● Given task a
Reproduce the stretch of the minutes from "On religion the" through "off in membership." word for word.

● Supplied text
....................
On religion the results show the majority of panel members identify as non-religious or within Christian faith. A smaller number that identified as minority religion and 1 – 3% of the group are followers of Islam. As a result officials learned there is no Sikh representation in the panels.
In terms of sexual orientations, 9% identified as gay, lesbian or bi-sexual. There were a low number of members who are transgender. Analysts are working on this to improve representation and input.
2. Members noted the Experience Panels are made up of 2400 people, and questioned if there had been drop off in membership.
- membership was slightly closer to 500 when the panels began but there has drop off. Analysts will be looking at who has dropped out and why
Action: SG analysts to circulate full report of demographics for panel.
Social Security Charter: carer perspectives
3. Officials shared how the Charter will put dignity and respect into practice in the agency through engagement with a Core Group of 30 members.
4. With discussion and engagement there are two main objectives that emerged from the group:
- the Charter should act as clear statement of people’s rights
- the Charter should give some idea of how these will be delivered in practice
5. On redress and accountability there are two components:
- individual redress – complain direct to agency if experience falls short of standards, complaints needs to be embedded
- systemic redress – Ministers report on actions they and the agency have taken to continuously achieve outcomes of the Charter to the Scottish Commission on Social Security (SCoSS) on an annual basis
6. The Charter contains a strong whistleblowing component. Organisations can submit evidence to SCoSS who can investigate and address complaints.
7. Within the Core Group there is no representation from ME groups, young people, or the LGBTQI community. To tackle this separate sessions were held with the above groups as well as; Islanders, BME Women, gypsy/travellers and women who have been victims of domestic abuse to ensure there is a wide range of perspectives consulted.
8. 27 stakeholders are involved through specific sessions and bi-lateral discussions to get perspectives on what should be included in the Charter.
Action: SG to share the Core Group’s published report.
....................
● Excerpted data

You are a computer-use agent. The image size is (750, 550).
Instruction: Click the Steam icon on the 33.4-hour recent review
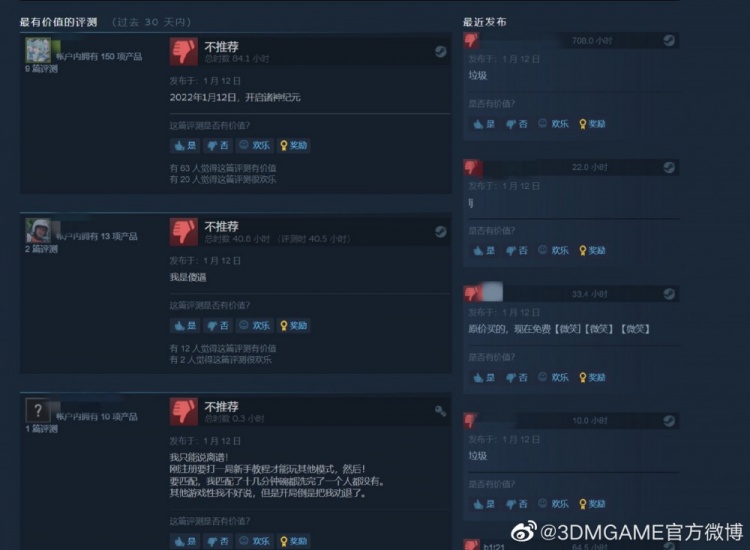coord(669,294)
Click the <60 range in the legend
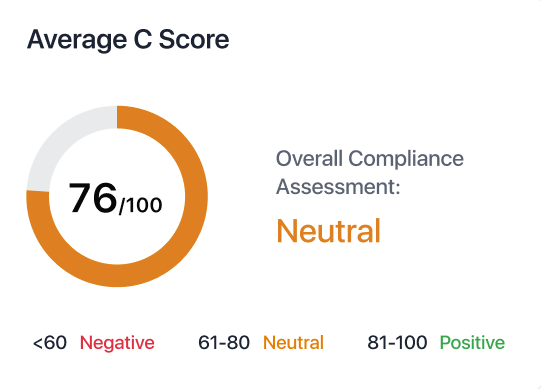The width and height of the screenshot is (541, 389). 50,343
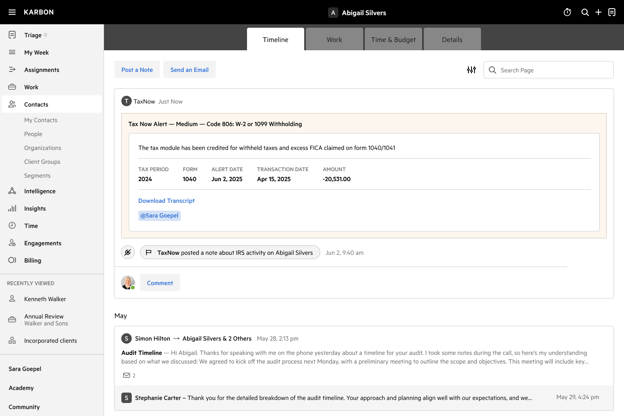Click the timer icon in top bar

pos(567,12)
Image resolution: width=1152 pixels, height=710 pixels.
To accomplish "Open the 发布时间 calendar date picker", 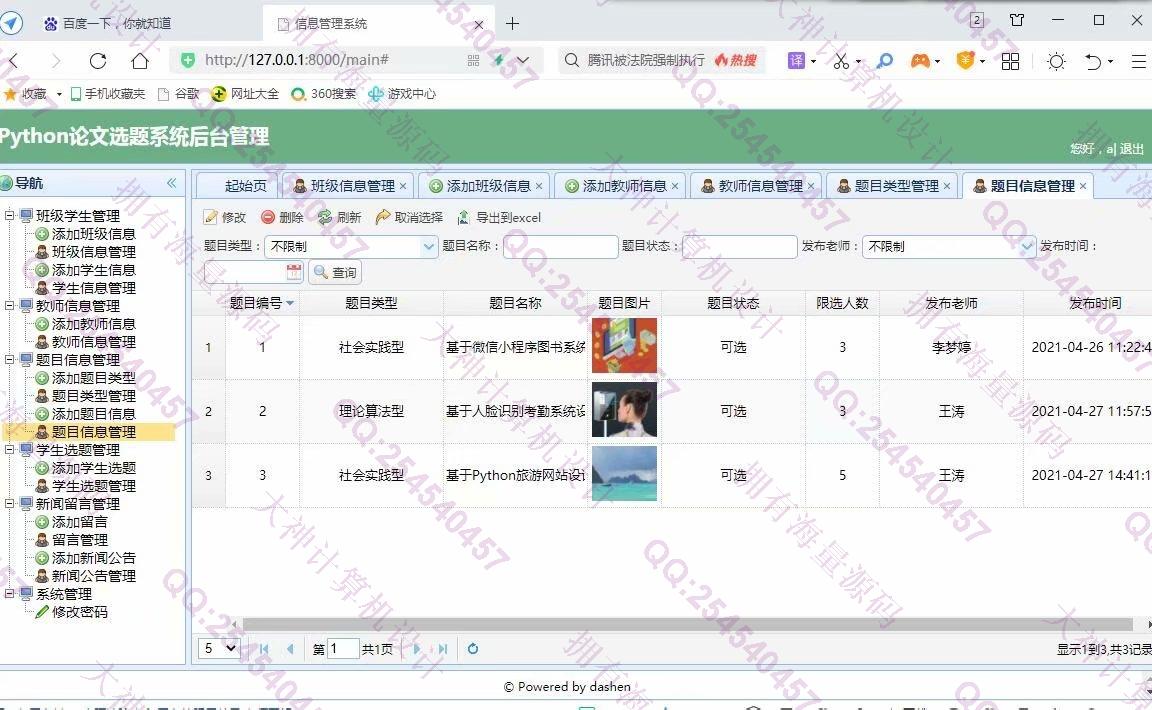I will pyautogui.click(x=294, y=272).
....................
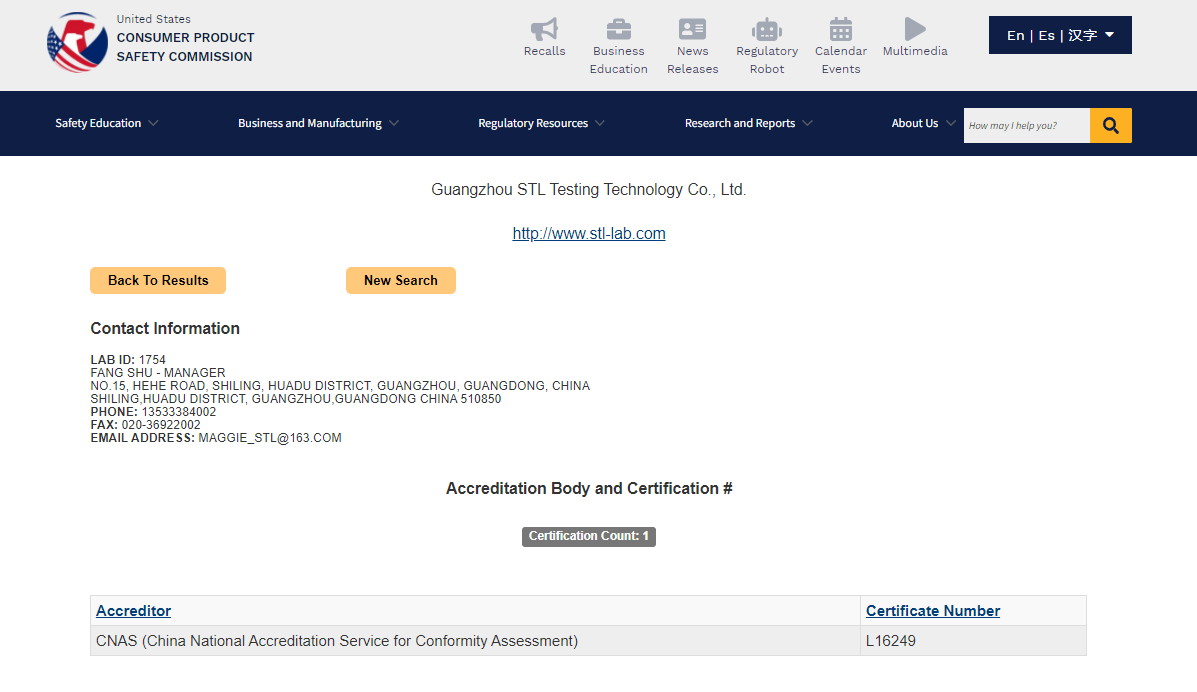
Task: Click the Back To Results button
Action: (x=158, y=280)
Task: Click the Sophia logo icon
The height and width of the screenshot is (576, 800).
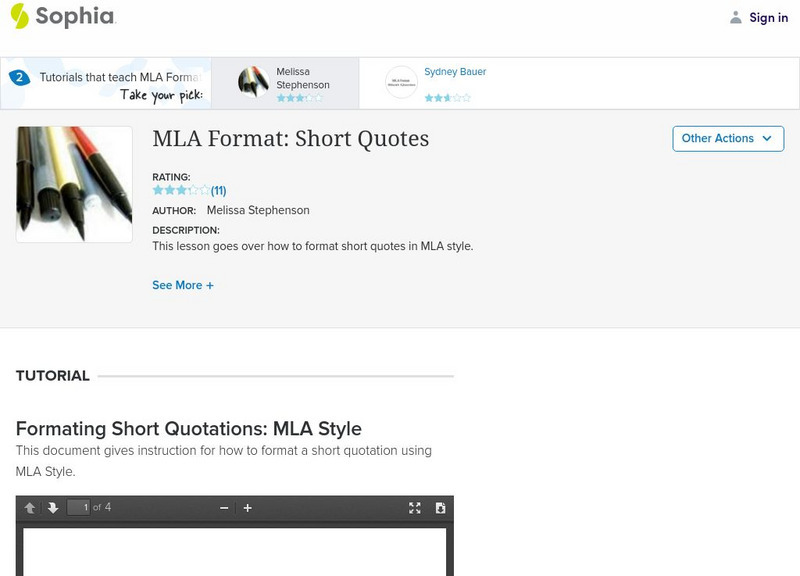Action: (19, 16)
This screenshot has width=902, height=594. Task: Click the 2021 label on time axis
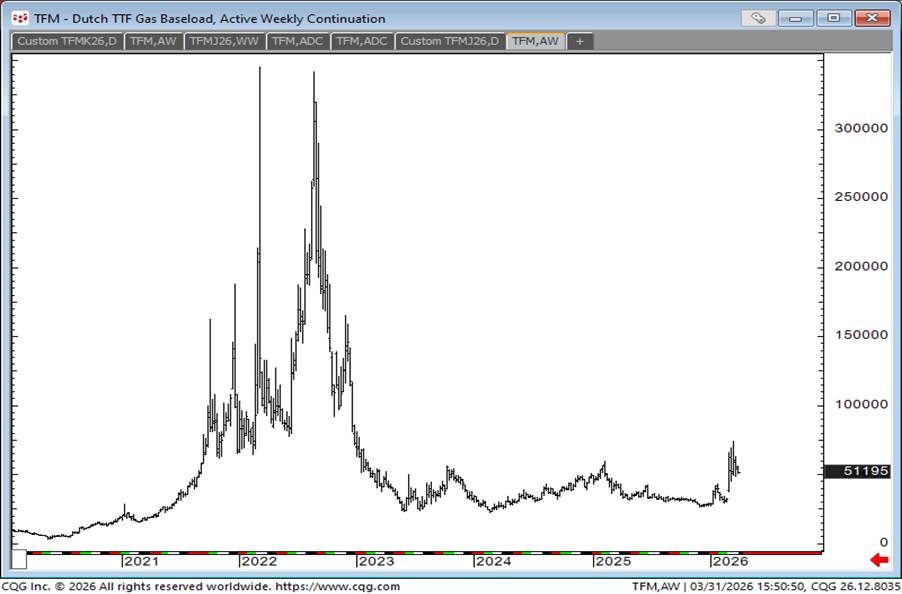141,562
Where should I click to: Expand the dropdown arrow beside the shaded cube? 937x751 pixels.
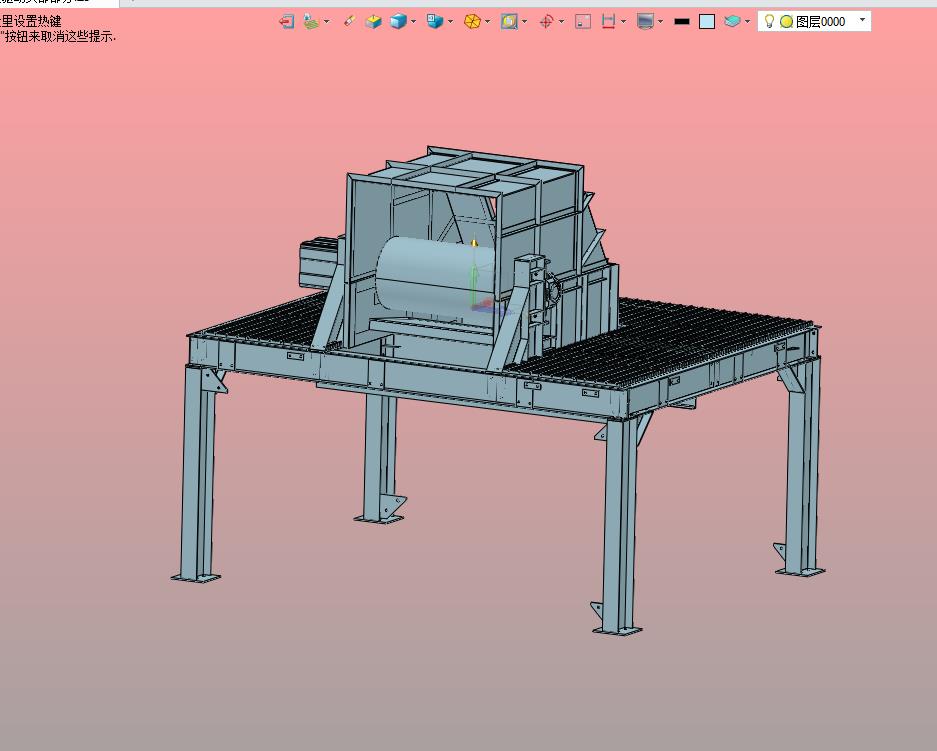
....................
● Given task b
Convert the stretch of the rows from the line containing "You are a computer-use" through the line containing "pos(567,12)" into a numbered list. Skip blank lines and omit the pictures.

● Correct answer a
On religion the results show the majority of panel members identify as non-religious or within Christian faith. A smaller number that identified as minority religion and 1 – 3% of the group are followers of Islam. As a result officials learned there is no Sikh representation in the panels.
In terms of sexual orientations, 9% identified as gay, lesbian or bi-sexual. There were a low number of members who are transgender. Analysts are working on this to improve representation and input.
2. Members noted the Experience Panels are made up of 2400 people, and questioned if there had been drop off in membership.

● Correct answer b
1. You are a computer-use agent. The image size is (750, 550).
2. Instruction: Click the Steam icon on the 33.4-hour recent review
3. coord(669,294)
4. Click the <60 range in the legend
5. The width and height of the screenshot is (541, 389). 50,343
6. Click the timer icon in top bar
7. pos(567,12)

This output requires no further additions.